AD is at 2003 functional level, some of our DC's are running Windows Server 2003, some are 2008, some are 2008 R2.
When using the following query:
(objectCategory=user)
I do not expect to see any result where the objectCategory attribute is equal to
'CN=Person,CN=Schema,CN=Configuration,DC=Contoso'
I expect only objects where the objectCategory attribute is equal to
'CN=User,CN=Schema,CN=Configuration,DC=Contoso'
However, the query does indeed return all objects with the objectCategory attribute equal to
'CN=Person,CN=Schema,CN=Configuration,DC=Contoso'
My question then is this: Why do I see the search results that I do? Does AD actively translate queries that include (objectCategory=user) to (objectCategory=Person)? I have looked at the schema definitions for both the Person and the User class, but I cannot see any reason for the query results as I am experiencing them.
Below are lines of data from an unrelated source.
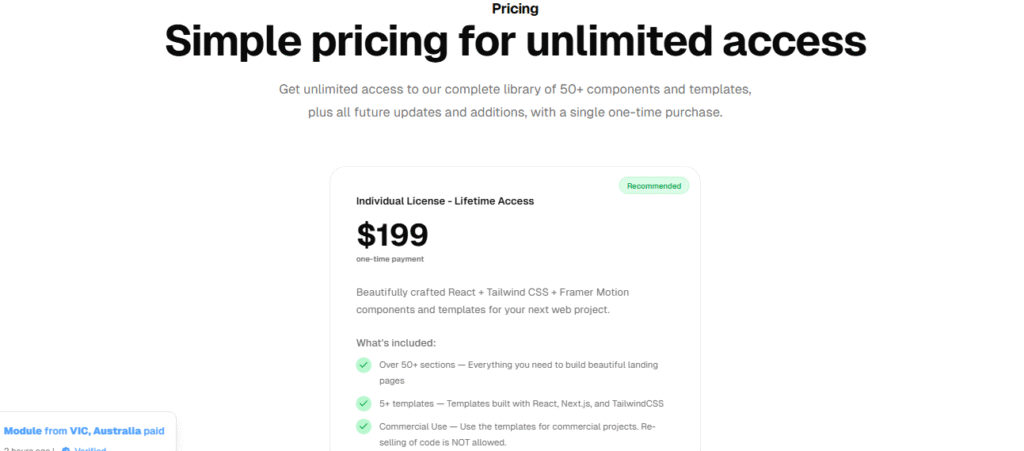1024x451 pixels.
Task: Click the Verified badge icon in purchase notification
Action: [x=66, y=449]
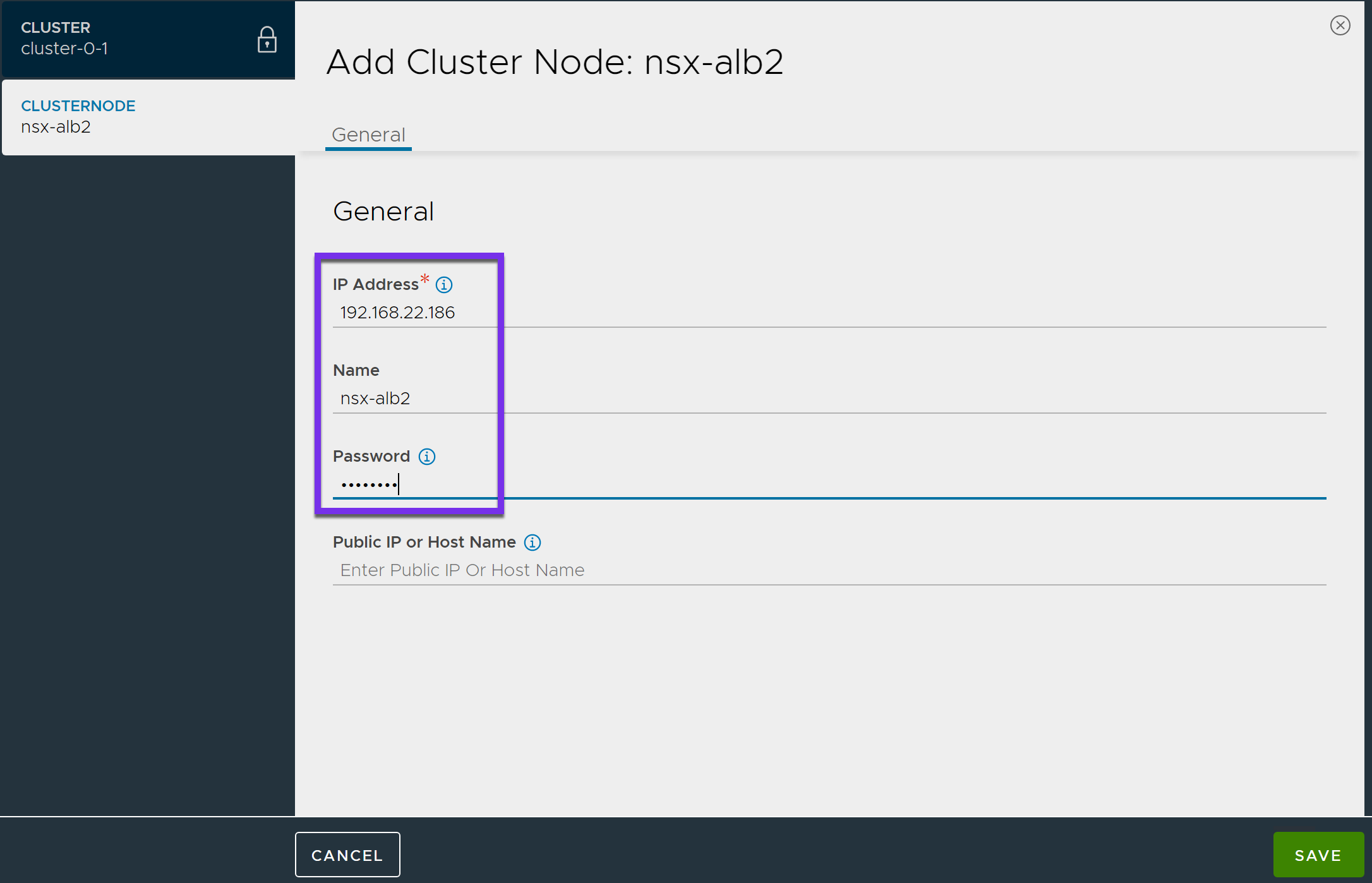Click the Public IP info icon
The image size is (1372, 883).
pyautogui.click(x=533, y=543)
I know that the User class is a subclass of the organizationalPerson class, which is a subclass of Person, but I can't see an attribute value that would explain this translation.
Best Answer
The reason you get the person objects is because there us no such category as User. User is a class. By strict definition Objectcategory takes a DN attribute. In order to avoid forcing coders to look up the schema DN, the query engine in AD allows you to provide a class and provides the defaultObjectCategory as the expansion. So if you were too look up the schema of User you get this as the defaultobjectcategory:
The proper expression to search for users is: "(&(objectClass=user)(objectCategory=person))".